Exercise directions: Repeat the listing word for word, from its very start down through the line that contains "will pyautogui.click(x=114, y=140).".

******************************

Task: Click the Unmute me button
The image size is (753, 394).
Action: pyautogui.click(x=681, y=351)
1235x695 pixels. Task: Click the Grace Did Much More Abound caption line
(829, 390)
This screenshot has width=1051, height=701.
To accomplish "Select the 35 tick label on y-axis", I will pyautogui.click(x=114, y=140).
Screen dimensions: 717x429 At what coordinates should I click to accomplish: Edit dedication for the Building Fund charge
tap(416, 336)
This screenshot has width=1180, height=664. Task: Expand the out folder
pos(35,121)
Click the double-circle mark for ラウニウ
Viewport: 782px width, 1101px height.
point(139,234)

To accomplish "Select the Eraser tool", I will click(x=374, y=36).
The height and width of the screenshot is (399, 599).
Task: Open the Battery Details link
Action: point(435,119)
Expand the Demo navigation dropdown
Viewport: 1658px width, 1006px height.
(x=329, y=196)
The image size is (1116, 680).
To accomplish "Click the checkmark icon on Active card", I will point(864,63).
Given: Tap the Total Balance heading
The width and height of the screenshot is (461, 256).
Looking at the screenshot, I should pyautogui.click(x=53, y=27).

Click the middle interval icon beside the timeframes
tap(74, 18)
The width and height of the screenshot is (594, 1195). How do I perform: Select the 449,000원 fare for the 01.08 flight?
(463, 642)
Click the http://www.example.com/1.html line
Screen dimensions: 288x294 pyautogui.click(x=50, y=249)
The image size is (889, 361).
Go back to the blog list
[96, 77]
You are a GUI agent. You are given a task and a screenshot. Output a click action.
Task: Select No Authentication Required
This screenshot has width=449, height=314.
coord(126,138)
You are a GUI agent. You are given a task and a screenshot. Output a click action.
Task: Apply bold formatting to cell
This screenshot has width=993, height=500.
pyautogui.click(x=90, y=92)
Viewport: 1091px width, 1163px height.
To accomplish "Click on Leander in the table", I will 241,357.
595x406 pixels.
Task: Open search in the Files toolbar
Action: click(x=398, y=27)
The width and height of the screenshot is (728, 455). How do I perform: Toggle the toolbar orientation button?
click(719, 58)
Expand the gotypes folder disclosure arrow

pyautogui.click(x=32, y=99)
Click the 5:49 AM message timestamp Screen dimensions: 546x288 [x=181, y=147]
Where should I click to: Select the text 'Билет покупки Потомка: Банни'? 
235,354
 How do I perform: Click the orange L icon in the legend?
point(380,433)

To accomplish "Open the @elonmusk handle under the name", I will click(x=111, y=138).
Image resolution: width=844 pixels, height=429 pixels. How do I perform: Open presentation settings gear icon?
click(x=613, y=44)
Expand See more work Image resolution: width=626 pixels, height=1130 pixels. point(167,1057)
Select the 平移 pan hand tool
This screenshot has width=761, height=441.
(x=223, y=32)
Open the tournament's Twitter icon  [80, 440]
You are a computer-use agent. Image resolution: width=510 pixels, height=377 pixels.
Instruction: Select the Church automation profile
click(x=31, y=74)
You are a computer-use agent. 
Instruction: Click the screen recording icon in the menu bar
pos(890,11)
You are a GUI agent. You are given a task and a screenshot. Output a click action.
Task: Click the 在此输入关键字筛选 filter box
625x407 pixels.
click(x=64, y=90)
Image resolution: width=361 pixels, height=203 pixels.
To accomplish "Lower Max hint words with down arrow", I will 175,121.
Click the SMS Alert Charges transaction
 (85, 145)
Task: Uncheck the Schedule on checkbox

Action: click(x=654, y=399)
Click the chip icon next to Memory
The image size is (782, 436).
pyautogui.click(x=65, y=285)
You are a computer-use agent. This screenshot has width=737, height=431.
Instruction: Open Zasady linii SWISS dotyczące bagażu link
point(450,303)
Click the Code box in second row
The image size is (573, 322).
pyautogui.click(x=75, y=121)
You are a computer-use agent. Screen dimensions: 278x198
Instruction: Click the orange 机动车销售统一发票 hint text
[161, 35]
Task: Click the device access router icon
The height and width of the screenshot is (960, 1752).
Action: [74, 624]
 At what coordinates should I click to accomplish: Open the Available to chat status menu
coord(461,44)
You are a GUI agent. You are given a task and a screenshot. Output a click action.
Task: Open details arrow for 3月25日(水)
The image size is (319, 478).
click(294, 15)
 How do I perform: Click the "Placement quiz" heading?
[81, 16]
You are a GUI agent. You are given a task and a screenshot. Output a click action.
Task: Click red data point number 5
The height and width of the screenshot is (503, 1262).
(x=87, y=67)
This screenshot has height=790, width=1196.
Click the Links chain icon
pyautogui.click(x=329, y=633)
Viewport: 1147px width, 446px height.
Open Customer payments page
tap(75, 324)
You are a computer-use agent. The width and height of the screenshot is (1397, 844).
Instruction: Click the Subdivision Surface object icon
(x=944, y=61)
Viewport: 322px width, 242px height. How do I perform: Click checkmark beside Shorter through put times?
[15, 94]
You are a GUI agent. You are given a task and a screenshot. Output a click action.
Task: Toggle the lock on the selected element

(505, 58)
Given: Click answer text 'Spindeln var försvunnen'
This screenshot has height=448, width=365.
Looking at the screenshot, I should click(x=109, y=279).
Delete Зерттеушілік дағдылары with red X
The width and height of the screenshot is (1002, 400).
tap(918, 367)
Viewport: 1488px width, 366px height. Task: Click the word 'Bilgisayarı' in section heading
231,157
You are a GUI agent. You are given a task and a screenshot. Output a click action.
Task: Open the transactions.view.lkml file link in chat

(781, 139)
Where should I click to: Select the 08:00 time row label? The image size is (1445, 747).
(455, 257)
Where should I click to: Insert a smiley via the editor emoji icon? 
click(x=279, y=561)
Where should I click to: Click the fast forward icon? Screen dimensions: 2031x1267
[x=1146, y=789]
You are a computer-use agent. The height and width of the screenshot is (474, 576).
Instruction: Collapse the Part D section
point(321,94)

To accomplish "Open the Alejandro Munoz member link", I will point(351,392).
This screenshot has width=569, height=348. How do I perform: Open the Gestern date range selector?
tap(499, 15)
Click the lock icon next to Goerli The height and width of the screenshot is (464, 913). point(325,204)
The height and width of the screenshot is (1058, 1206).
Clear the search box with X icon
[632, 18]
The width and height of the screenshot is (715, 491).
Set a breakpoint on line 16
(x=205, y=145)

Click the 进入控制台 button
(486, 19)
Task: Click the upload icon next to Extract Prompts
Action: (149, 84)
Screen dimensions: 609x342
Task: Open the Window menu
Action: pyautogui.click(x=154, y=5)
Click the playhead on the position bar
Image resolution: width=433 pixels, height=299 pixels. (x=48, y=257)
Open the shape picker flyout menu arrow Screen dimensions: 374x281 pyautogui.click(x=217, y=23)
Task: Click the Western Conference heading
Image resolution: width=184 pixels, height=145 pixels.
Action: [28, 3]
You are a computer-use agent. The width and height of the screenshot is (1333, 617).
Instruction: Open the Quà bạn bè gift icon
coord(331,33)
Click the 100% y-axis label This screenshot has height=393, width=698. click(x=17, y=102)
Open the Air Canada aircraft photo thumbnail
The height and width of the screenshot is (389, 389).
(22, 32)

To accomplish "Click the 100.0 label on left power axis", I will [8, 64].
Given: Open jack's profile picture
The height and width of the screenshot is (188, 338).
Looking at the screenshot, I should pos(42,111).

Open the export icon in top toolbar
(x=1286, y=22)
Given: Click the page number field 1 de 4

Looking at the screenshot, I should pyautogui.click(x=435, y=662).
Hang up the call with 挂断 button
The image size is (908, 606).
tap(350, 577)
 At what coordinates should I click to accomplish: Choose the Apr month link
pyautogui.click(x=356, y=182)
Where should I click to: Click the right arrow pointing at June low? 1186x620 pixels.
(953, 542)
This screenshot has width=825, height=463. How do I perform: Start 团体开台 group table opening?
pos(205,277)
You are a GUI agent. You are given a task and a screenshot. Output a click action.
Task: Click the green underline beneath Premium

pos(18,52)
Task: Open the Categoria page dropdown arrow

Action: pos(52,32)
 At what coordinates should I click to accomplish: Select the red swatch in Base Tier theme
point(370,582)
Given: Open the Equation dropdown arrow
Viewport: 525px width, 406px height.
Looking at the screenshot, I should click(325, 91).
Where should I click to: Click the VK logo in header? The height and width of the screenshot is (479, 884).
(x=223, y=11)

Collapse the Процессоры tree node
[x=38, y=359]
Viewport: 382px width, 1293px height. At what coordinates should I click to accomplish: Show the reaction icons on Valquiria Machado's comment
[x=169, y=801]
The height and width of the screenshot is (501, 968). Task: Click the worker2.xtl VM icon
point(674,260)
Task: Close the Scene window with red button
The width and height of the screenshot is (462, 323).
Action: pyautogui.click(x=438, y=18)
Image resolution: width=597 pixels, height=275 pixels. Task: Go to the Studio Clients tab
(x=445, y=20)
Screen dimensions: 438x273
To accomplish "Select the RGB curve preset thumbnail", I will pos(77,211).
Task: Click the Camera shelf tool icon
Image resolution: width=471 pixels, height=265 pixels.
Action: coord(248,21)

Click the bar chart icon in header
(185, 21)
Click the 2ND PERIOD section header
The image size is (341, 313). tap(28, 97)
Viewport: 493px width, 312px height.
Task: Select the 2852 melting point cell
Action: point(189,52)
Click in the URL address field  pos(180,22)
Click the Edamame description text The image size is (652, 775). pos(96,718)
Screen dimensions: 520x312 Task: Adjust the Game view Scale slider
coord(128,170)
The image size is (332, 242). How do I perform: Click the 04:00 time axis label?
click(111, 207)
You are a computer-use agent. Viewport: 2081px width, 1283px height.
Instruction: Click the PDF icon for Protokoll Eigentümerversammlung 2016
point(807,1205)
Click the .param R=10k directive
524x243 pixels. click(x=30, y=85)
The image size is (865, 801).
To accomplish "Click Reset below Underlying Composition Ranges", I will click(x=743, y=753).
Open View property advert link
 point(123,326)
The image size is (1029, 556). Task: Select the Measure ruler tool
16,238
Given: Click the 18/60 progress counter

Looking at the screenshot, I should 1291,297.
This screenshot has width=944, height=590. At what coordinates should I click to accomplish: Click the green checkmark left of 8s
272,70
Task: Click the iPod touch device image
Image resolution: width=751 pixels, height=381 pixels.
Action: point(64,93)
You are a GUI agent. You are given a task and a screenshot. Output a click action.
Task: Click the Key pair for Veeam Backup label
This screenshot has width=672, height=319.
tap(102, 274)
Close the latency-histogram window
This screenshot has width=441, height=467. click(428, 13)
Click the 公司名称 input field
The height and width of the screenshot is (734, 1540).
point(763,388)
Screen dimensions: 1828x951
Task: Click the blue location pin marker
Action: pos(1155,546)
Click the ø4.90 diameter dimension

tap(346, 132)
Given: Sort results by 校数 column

******************************

Response:
Task: Click the Unmute me button
The image size is (753, 394).
Action: pyautogui.click(x=681, y=351)
1235x695 pixels. Task: Click the Grace Did Much More Abound caption line
(829, 390)
This screenshot has width=1051, height=701.
To accomplish "Select the 35 tick label on y-axis", I will pyautogui.click(x=114, y=140).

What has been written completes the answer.